• **Required action**: Restate the data exactly, with nothing altered.

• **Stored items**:
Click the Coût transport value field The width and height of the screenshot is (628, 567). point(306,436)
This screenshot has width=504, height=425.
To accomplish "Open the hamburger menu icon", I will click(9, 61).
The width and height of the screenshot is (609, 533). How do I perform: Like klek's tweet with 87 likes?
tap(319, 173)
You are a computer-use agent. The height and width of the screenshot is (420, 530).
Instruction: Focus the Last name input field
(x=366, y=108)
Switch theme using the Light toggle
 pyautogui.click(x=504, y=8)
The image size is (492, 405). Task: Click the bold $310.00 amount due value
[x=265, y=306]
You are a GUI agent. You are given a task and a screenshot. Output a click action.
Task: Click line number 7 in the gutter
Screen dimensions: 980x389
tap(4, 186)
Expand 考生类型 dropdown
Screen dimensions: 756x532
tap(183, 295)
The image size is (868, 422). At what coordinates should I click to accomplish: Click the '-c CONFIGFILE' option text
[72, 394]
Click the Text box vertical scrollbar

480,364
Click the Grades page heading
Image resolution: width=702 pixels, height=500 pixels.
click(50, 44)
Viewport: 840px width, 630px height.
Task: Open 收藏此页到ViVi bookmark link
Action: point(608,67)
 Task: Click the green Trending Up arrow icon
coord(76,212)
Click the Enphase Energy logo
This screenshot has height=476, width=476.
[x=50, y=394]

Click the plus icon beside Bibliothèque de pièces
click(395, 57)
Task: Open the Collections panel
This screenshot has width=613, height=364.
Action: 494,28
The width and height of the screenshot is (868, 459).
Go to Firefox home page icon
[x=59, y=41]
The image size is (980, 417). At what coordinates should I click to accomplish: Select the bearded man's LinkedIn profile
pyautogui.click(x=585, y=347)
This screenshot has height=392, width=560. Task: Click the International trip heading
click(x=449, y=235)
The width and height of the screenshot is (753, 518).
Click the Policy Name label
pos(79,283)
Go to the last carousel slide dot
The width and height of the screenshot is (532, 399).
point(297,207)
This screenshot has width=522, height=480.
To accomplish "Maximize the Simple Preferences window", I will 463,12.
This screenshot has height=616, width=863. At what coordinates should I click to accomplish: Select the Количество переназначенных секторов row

• **Solution to this task**:
Click the Coût transport value field The width and height of the screenshot is (628, 567). point(306,436)
This screenshot has width=504, height=425.
To accomplish "Open the hamburger menu icon", I will click(9, 61).
The width and height of the screenshot is (609, 533). How do I perform: Like klek's tweet with 87 likes?
tap(319, 173)
You are a computer-use agent. The height and width of the screenshot is (420, 530).
Instruction: Focus the Last name input field
(x=366, y=108)
Switch theme using the Light toggle
 pyautogui.click(x=504, y=8)
The image size is (492, 405). Task: Click the bold $310.00 amount due value
[x=265, y=306]
You are a GUI agent. You are given a task and a screenshot. Output a click action.
Task: Click line number 7 in the gutter
Screen dimensions: 980x389
tap(4, 186)
Expand 考生类型 dropdown
Screen dimensions: 756x532
tap(183, 295)
The image size is (868, 422). At what coordinates should I click to accomplish: Click the '-c CONFIGFILE' option text
[72, 394]
Click the Text box vertical scrollbar

480,364
Click the Grades page heading
Image resolution: width=702 pixels, height=500 pixels.
click(50, 44)
Viewport: 840px width, 630px height.
Task: Open 收藏此页到ViVi bookmark link
Action: point(608,67)
 Task: Click the green Trending Up arrow icon
coord(76,212)
Click the Enphase Energy logo
This screenshot has height=476, width=476.
[x=50, y=394]

Click the plus icon beside Bibliothèque de pièces
click(395, 57)
Task: Open the Collections panel
This screenshot has width=613, height=364.
Action: 494,28
The width and height of the screenshot is (868, 459).
Go to Firefox home page icon
[x=59, y=41]
The image size is (980, 417). At what coordinates should I click to accomplish: Select the bearded man's LinkedIn profile
pyautogui.click(x=585, y=347)
This screenshot has height=392, width=560. Task: Click the International trip heading
click(x=449, y=235)
The width and height of the screenshot is (753, 518).
Click the Policy Name label
pos(79,283)
Go to the last carousel slide dot
The width and height of the screenshot is (532, 399).
point(297,207)
This screenshot has width=522, height=480.
To accomplish "Maximize the Simple Preferences window", I will 463,12.
This screenshot has height=616, width=863. At what coordinates should I click to accomplish: Select the Количество переназначенных секторов row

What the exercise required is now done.